With so many priorities competing for your money,
deciding which are the most important can be challenging.
And the challenge doesn’t end there. How can you make
the most of your efforts when setting financial goals? We
suggest you set financial goals that are SMART: Specific,
Measurable, Achievable, Realistic and Timely.

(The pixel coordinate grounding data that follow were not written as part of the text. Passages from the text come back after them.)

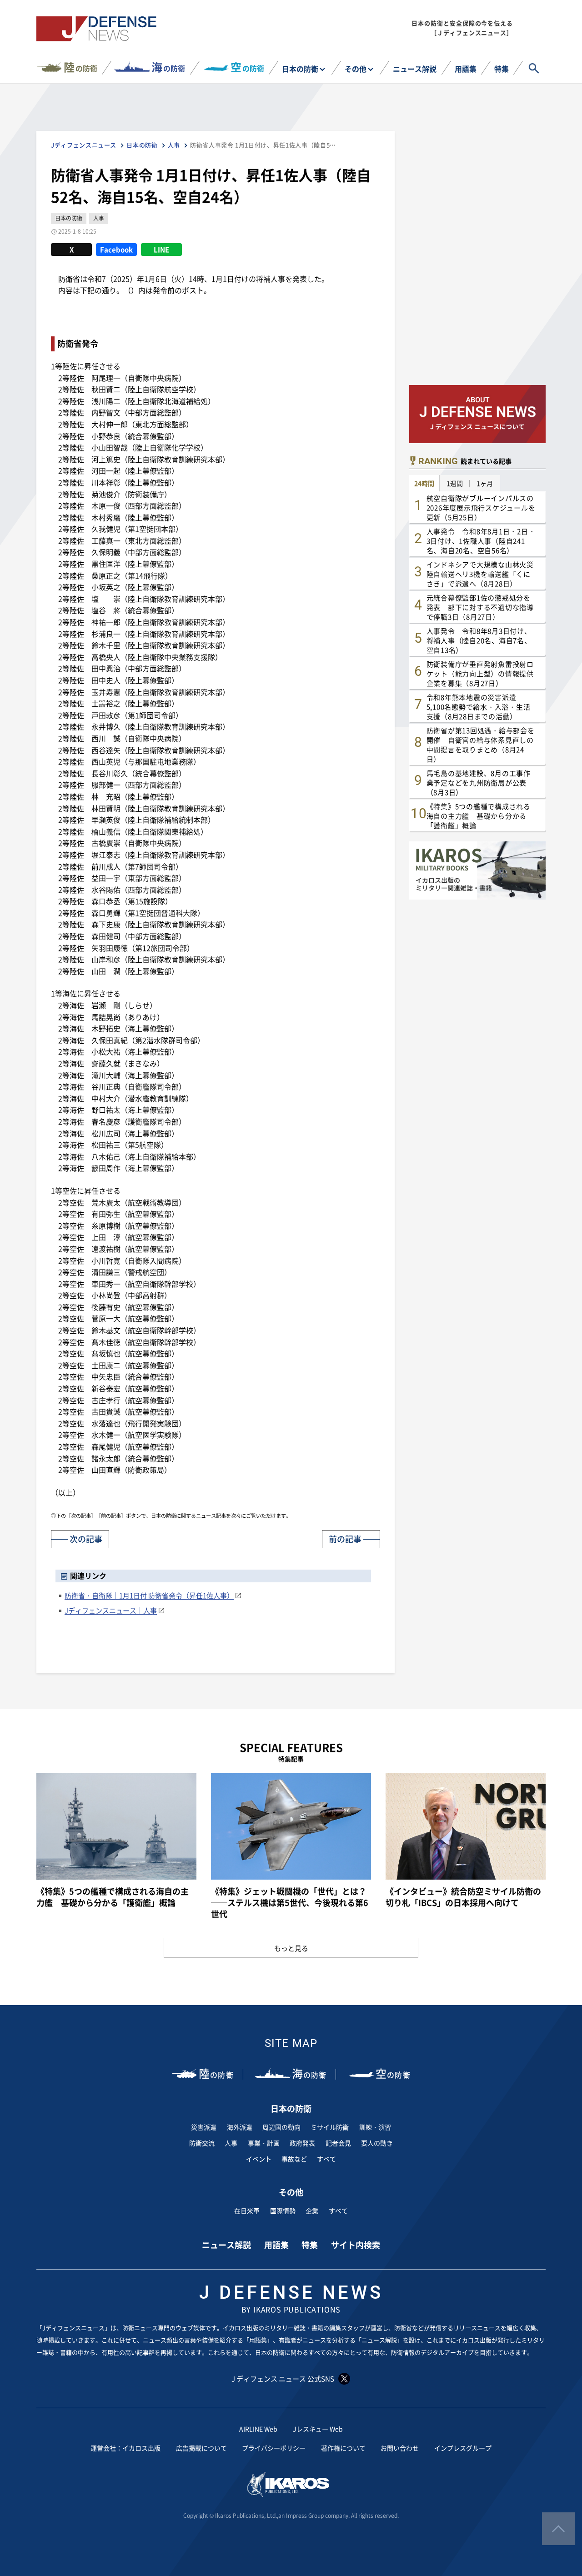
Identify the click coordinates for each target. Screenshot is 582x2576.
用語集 (466, 68)
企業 (312, 2210)
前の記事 (345, 1539)
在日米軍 (247, 2210)
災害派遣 (203, 2126)
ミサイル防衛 (330, 2126)
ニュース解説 (414, 68)
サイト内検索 (355, 2245)
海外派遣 (239, 2126)
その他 (355, 68)
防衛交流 (202, 2142)
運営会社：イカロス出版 (125, 2447)
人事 (231, 2142)
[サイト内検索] (534, 68)
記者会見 (338, 2142)
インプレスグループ (463, 2447)
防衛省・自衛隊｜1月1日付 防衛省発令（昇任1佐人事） (149, 1595)
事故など (294, 2158)
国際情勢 (283, 2210)
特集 (501, 68)
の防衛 (80, 66)
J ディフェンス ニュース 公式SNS (282, 2378)
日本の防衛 (300, 68)
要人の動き (377, 2142)
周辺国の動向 (281, 2126)
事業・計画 (264, 2142)
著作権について (343, 2447)
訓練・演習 (375, 2126)
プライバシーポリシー (274, 2447)
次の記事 (86, 1539)
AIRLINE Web (258, 2428)
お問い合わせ (400, 2447)
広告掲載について (201, 2447)
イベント (258, 2158)
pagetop (558, 2528)
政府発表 (302, 2142)
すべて (326, 2158)
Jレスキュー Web (318, 2428)
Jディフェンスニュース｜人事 (111, 1610)
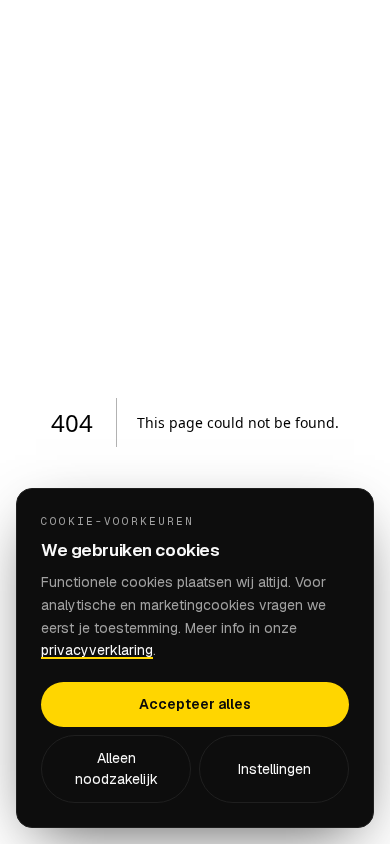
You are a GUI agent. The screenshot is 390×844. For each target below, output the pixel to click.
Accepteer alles (195, 704)
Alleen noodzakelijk (116, 768)
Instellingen (274, 769)
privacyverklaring (97, 650)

Step 1: Start with some simple list-making
Like so many tasks in life, it can be helpful to start with
a list. For most people, a list of financial goals includes
saving for retirement, emergencies, buying a house, and
funding college. Of course, there are many other things
you’ll need or want that require money. At this point, jot
down everything that comes to mind and that has a cost
associated with it. You can even include your family in this
process. You’ll find it might have a greater impact. Don’t
worry about details or priorities yet; we’ll get to that in a
minute.
Goal Setting for Financial Success: 3 Steps to Achieving Your Financial Goals
3MARCH 2019
Once your financial goals are committed to the page or
the screen, you’ll need to take a look at where you’re
starting financially. Prepare a spreadsheet of your current
finances. Include debt such as credit cards, mortgage,
student loans and the like. Then note your current savings,
whether in the bank or in an investment account. Put down
any retirement savings, future financial obligations you
may face, and other pertinent information.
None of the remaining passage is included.